» Provided data
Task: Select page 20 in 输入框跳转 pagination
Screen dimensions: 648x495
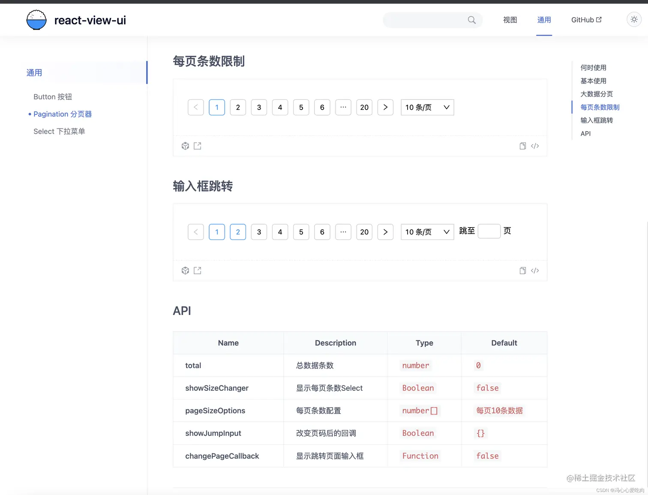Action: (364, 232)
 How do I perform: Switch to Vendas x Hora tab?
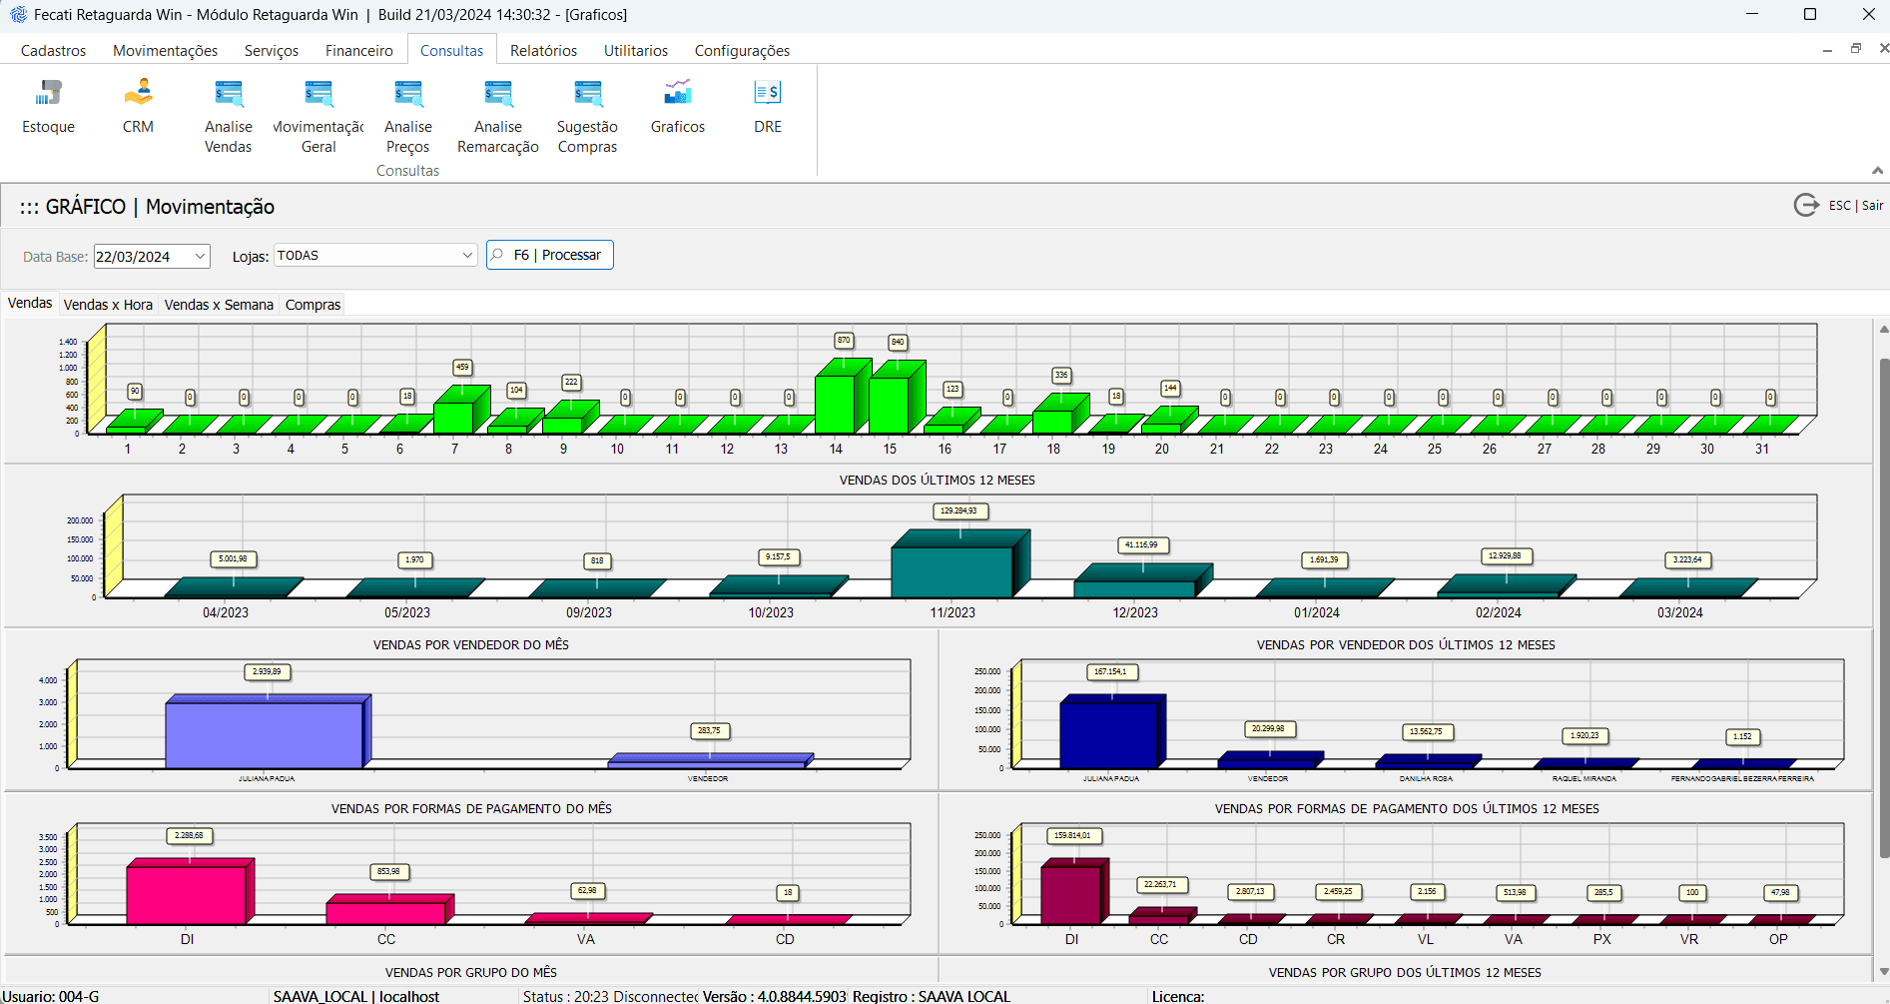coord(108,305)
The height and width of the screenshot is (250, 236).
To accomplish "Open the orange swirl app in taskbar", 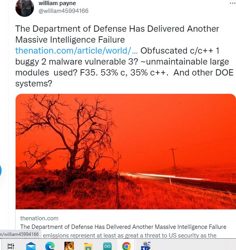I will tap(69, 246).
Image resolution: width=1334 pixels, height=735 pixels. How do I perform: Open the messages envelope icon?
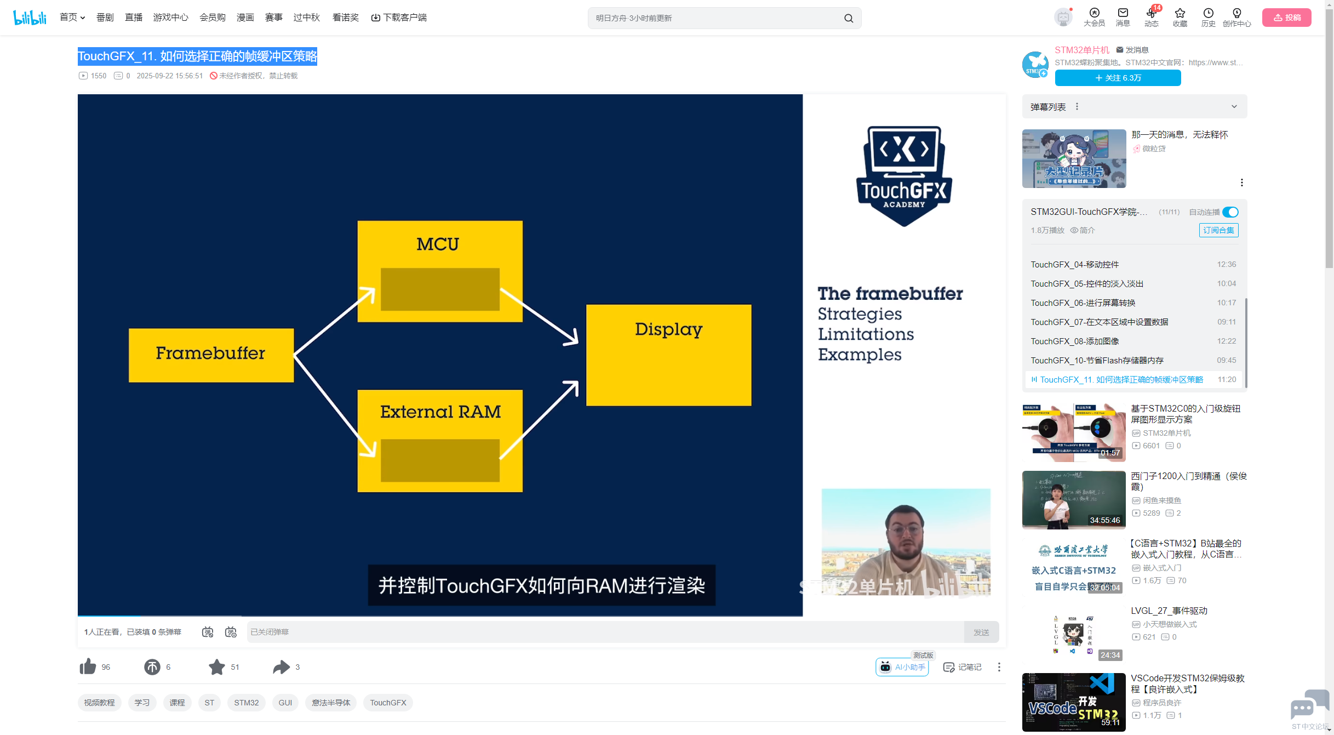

» Directive
Which lines of the listing above contain the string "width", with case counting? Report each of those lines in full.

» The output
The height and width of the screenshot is (250, 236).
Image resolution: width=1334 pixels, height=735 pixels. How do I perform: Open the messages envelope icon?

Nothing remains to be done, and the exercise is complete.